Excerpted text:
++++++++++++++++++++

Interestingly, the propagation delay through single-mode fiber tends to be
significantly lower than through copper (well ... again it depends on the
cable), but the 0.66c speed is a pretty good number for fiber.

------
jleader
When was this article written? The last time I worked in an office with
10Base2 cabling (aka "thin ethernet", using RG-58 coax about 5mm thick with
BNC connectors) was 1995. The last time I saw 10Base5 (aka "thick ethernet",
using an extra-stiff variant of RG-8 coax about 10mm thick, in continuous runs
with "vampire taps") was sometime in the late 1980s.

And if the maximum cable length were simply proportional to signal propagation
speed / bit rate, then why does 10Base2 have a shorter maximum length than
10Base5? They're both carrying 1e6 bits per second. Do signals really travel 3
times faster through fat coax than through thin?

------
weichi
Interesting article. A nit that can be picked is that it is not generally true
that electrical signals in copper travel slower than c. The reason the signal
travels slower than c in an ethernet cable is that the copper is surrounded by
dielectric material, and it is the presence of the dielectric that slows down
the signal. If the 10BASE5 coax cable was filled with air instead of foam, the
signal would travel at c.

------
thedufer
Very misleading article title. The entire thing is about collisions, which
only limit the length between ethernet cards, which is 5 times the length in
the title. I suspect the 500m is related to the bandwidth and signal
degradation rather than anything in the ethernet protocol.

++++++++++++++++++++

Source data:
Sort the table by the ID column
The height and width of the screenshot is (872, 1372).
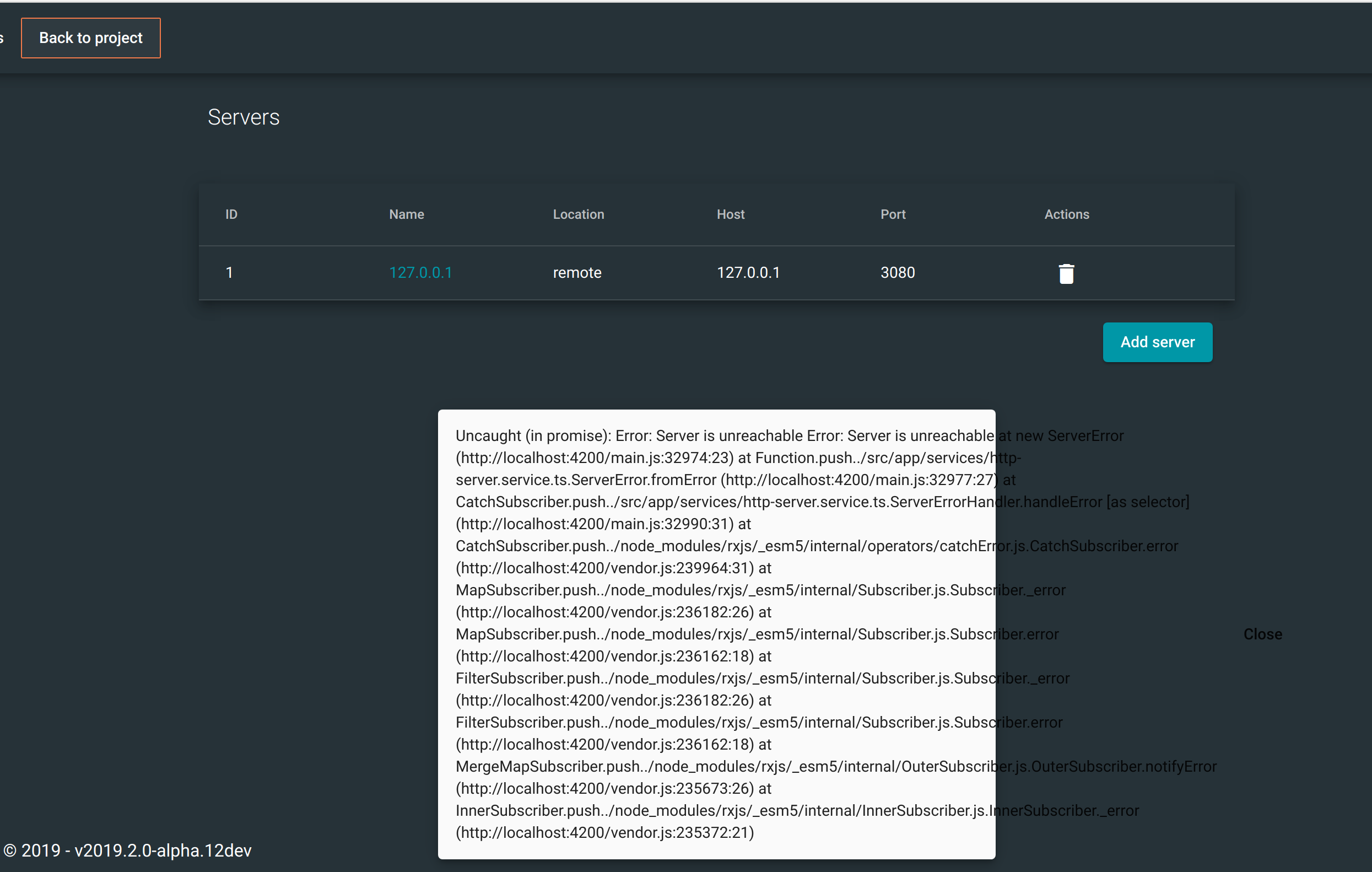click(x=231, y=214)
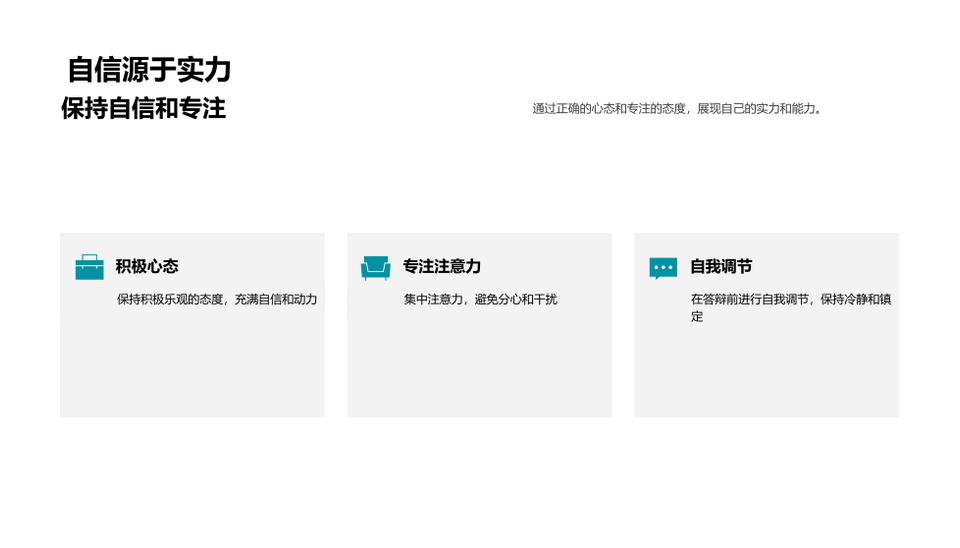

++++++++++++++++++++

Exercise prompt: List every username that heads a comment in the ethernet cable thread. Work only from the ethernet cable thread; leave the material out of it.

Correct output: jleader, weichi, thedufer